Interaction of androgen receptors with chromatin and DNA

Abstract

Controlled digestion of rat ventral prostate nuclei by careful adjustment of conditions of temperature, divalent cation concentration, ionic strength and micrococcal nuclease: DNA ratios yielded oligonucleosome fractions corresponding to less than 10% of the total genome which contain the majority of RNA polymerase B activity and androgen-receptor complexes of the nucleus. These parameters were affected acutely by androgen withdrawal and administration: furthermore, such manipulations affected the susceptibility to micrococcal nuclease release of prostate binding protein gene sequences. This transcriptionally-active androgen-influenced fraction was considered ideal for studies of interaction of chromatin components with androgen receptor protein. Androgen receptor was purified approximately 20 000-fold from rat prostate cytosol.
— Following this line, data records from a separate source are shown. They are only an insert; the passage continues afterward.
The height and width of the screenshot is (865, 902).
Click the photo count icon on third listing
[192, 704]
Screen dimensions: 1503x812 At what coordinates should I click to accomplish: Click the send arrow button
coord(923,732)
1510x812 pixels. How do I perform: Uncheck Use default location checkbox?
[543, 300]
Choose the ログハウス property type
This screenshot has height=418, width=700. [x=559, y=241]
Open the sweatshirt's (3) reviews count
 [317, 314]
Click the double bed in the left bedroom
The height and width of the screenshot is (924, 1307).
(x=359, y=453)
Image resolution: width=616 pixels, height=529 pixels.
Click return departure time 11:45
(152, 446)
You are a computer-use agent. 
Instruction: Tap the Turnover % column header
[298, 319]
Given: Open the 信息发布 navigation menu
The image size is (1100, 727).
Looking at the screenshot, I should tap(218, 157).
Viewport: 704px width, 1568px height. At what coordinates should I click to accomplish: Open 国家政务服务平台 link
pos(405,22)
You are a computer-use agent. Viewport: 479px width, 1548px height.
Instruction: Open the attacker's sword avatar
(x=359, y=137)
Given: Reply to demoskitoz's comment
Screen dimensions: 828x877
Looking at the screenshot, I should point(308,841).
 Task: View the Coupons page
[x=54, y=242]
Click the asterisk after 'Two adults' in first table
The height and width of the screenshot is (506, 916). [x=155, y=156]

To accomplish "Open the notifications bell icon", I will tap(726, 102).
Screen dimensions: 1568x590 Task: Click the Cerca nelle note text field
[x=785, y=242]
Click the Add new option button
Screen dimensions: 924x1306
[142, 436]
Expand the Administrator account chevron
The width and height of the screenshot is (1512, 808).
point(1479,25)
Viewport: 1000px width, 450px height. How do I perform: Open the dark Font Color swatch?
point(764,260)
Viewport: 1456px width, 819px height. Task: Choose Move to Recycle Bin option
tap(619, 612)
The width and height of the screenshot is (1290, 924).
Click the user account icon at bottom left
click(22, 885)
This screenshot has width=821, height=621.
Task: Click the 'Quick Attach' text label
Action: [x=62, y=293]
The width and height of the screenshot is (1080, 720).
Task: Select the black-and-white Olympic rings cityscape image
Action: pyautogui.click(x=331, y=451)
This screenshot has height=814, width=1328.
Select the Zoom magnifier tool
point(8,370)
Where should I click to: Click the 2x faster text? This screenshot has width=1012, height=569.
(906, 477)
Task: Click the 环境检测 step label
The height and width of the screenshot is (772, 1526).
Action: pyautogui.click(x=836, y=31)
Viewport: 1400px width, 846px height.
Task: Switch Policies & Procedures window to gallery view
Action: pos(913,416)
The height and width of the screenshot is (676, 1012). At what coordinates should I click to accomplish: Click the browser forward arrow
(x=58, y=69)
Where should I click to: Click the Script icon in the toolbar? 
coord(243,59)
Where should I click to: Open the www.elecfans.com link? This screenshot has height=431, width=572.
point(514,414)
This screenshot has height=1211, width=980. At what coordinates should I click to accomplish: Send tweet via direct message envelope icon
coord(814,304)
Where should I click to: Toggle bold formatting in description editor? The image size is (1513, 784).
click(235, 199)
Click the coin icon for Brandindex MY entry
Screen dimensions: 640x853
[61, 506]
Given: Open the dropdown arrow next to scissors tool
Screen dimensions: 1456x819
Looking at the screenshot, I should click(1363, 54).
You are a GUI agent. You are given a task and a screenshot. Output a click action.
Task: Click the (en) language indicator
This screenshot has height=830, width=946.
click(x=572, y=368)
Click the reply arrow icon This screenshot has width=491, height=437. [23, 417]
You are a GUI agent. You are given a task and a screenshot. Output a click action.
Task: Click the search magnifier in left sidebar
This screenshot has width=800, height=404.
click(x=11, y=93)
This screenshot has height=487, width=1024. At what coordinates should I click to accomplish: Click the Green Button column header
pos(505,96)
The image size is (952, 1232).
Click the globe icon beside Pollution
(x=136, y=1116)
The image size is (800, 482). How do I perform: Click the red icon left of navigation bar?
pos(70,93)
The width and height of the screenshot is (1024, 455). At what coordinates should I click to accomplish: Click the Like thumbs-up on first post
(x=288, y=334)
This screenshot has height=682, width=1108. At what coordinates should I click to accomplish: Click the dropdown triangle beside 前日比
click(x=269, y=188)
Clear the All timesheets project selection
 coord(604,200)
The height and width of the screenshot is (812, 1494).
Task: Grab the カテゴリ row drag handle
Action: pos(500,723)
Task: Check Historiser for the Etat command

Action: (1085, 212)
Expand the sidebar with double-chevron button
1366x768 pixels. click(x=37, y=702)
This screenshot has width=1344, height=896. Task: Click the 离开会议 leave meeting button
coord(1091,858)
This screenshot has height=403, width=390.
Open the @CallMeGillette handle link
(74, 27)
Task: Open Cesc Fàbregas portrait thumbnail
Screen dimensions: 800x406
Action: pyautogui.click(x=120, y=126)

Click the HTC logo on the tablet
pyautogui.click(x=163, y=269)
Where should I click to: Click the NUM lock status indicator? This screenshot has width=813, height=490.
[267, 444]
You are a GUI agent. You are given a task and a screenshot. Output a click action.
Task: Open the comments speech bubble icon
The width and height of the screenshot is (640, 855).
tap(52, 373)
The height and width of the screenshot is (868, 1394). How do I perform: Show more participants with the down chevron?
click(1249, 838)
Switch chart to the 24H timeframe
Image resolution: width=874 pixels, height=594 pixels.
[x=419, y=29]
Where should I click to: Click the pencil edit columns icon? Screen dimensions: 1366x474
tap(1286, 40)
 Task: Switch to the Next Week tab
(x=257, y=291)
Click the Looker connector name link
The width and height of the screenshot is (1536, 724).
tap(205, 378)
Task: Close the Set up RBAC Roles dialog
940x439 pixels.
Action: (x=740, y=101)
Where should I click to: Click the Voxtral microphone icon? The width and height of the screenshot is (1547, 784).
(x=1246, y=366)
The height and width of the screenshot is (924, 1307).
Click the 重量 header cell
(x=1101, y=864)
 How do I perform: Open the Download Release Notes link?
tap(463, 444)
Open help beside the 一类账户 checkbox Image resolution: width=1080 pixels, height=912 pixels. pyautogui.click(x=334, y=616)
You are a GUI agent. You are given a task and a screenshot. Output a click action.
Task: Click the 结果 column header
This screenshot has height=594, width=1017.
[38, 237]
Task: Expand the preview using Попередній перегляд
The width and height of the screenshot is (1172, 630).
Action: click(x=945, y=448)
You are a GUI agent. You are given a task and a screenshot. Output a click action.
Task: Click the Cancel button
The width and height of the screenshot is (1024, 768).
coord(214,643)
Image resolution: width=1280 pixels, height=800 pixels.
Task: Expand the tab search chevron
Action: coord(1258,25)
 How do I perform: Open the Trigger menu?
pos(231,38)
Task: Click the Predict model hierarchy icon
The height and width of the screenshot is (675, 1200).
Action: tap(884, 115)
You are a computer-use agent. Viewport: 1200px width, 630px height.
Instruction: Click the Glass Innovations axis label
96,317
The purified protein retained its ability to stimulate RNA polymerase B activity in prostate nuclei and chromatin fractions, and its properties of binding to chromatin and to DNA. However, although purified receptor protein showed tissue-specific binding to prostate chromatin and enhanced binding to fractions released by low nuclease digestion, no such specificity was indicated by binding to total DNA, DNA from specific fractions or cloned prostatic binding protein cDNA.